So both books, I think, score well on the first ingredient of being a damned good read, though in different ways.

What about “staying with it”?

Watership Down had a clearly mapped-out story. (It also has a map! Some people groan when a book has a map. I love ‘em.) At the start of the book, one of the rabbits, Fiver, who is a sort of natural rabbit-shaman, has a vision of the burrow they live in being destroyed, so he and a few others set off to found a new one. So, the first story goal is clear: find a new home. The first half of the book is all about that journey, with the young rabbits having to face various dangers on the way. Once they’ve found a suitable place, the story gains a new direction: to make it a proper home, the troop of male rabbits need some doe-rabbits to share it with. (At this point, Watership Down teeters on the borders of political incorrectness. Adams gets round it by having some doe-rabbits living oppressed and unhappy in a nearby overcrowded, tyrannically-ruled burrow. If he hadn’t pushed the situation to such melodramatic heights, it’s doubtful whether the second part of the story would have seemed anywhere near as heroic as the first, with the acquisition of doe-rabbits seeming more like kidnapping.) Having acquired (liberated, not kidnapped) some does, there’s a final against-the-odds battle with the big-baddie rabbit of the piece, General Woundwort. For me, the book’s story just got more and more gripping as it went along. One of the reasons for this was that the rabbits were put into situations, or faced with problems, where I couldn’t see how they could win, but they did — and not through luck, but through wits. (The rabbits’ physical weaknesses are constantly emphasised throughout the book, making their efforts seem all the more heroic.) The thing that really made it work, for me, was how clearly the goals of the story were laid out, while the outcome never was. I knew what had to happen next, but never how it was going to be achieved. That was the thing that kept bringing me back.

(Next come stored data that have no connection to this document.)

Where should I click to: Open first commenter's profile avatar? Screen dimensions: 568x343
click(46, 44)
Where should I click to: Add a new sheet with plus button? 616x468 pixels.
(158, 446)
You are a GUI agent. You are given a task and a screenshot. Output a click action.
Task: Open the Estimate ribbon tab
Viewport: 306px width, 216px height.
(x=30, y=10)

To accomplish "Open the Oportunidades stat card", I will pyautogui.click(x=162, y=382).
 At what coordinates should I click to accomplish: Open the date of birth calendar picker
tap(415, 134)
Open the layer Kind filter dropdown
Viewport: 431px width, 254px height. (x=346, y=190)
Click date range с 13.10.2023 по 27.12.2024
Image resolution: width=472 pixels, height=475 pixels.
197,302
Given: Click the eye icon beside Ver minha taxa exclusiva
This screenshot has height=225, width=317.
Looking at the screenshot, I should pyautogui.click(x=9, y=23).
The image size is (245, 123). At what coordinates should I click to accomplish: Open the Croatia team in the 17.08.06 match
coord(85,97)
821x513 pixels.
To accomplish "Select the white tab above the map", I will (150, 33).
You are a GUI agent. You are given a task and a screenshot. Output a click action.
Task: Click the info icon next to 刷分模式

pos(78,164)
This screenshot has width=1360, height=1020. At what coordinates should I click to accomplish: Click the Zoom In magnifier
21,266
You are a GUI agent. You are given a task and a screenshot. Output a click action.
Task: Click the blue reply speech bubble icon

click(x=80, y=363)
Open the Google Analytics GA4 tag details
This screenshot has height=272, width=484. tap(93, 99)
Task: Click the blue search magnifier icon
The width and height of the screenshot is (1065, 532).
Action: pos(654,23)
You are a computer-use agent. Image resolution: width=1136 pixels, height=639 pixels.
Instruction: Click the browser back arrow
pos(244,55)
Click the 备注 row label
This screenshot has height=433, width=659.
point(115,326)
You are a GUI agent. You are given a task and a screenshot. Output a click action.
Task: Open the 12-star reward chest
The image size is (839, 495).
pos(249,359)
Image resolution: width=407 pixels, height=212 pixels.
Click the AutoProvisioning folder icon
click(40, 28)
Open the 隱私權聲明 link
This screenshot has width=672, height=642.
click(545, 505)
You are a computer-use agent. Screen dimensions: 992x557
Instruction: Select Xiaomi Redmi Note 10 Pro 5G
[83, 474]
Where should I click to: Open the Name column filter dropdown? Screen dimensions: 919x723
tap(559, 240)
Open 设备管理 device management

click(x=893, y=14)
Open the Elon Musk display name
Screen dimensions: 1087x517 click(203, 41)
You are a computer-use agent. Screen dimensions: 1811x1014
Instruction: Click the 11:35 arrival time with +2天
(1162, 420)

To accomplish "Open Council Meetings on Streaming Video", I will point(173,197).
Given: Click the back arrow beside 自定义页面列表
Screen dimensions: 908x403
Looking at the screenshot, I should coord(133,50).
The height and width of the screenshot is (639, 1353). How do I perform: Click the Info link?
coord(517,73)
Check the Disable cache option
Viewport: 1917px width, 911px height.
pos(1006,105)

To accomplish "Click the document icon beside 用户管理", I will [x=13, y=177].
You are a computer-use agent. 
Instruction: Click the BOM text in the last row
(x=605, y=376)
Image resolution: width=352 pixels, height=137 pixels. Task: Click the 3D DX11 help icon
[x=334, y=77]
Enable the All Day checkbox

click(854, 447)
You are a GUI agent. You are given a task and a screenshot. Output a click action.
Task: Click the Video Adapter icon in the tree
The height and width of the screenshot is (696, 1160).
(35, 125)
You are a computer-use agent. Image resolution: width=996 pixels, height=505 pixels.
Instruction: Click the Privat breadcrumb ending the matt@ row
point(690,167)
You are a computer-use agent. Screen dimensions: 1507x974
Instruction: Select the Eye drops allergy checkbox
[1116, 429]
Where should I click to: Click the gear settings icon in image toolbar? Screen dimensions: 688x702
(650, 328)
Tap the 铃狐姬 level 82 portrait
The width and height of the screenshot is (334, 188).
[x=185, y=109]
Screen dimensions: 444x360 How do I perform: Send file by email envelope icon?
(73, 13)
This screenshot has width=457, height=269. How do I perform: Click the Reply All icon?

Duma Key, though, didn’t have as strong a story. Rather than Watership Down‘s quest, it was a mystery. Mysteries are, in a sense, even simpler, and so potentially more powerful, story types than quests. Mysteries boil down to a single question. They’re “who killed Professor X”-type stories. With Duma Key, we have a supernatural mystery, so this means it’s a “what the Hell is going on?” type story, with the emphasis on the “Hell”. I’ve always felt that supernatural mysteries need to be very precise and finely-honed. There needs to be one, single source of mystery, one type of supernatural occurrence, and it needs to be worked with a great deal of subtlety and power. The great temptation for writers, though, is to dab on great dollops of supernatural happenings for sheer effect, and then mop up the difficulties and contradictions afterwards. And this, I think, is where Duma Key starts to fail. There are loads of different supernatural events. The narrator finds he has special insight into situations when he touches pictures with his “ghost” limb (the one he lost in the accident); meanwhile, he hears strange voices in the night sea sounds beneath the house he’s staying in; meanwhile, the overgrown south end of the island has a nasty effect on him and his daughter when they visit it; meanwhile, he sees a couple of ghosts; meanwhile, he paints pictures that allow him to see the future; meanwhile, there’s a mystery associated with an old rich lady living nearby; meanwhile, the man looking after the old rich lady has minor telepathic powers; meanwhile… And so on. Too many mysteries, too diffuse. By the time I was getting near the end of Duma Key I realised it wasn’t going to be the really satisfying solution I wanted. I’m not saying all books should tie themselves up neatly — there’s that tired old argument, “life’s not like that”, but I think that’s way beside the point — but I am saying that when an author starts to tell a story, you as reader can’t help but have certain expectations raised. Whenever an author asks a question, explicitly or implicitly, you as reader speculate on what the answer might be, then keep reading to see if you’re right. (And in part, you keep reading because you want to be given a better answer that you thought up. That’s what makes a book really satisfying.)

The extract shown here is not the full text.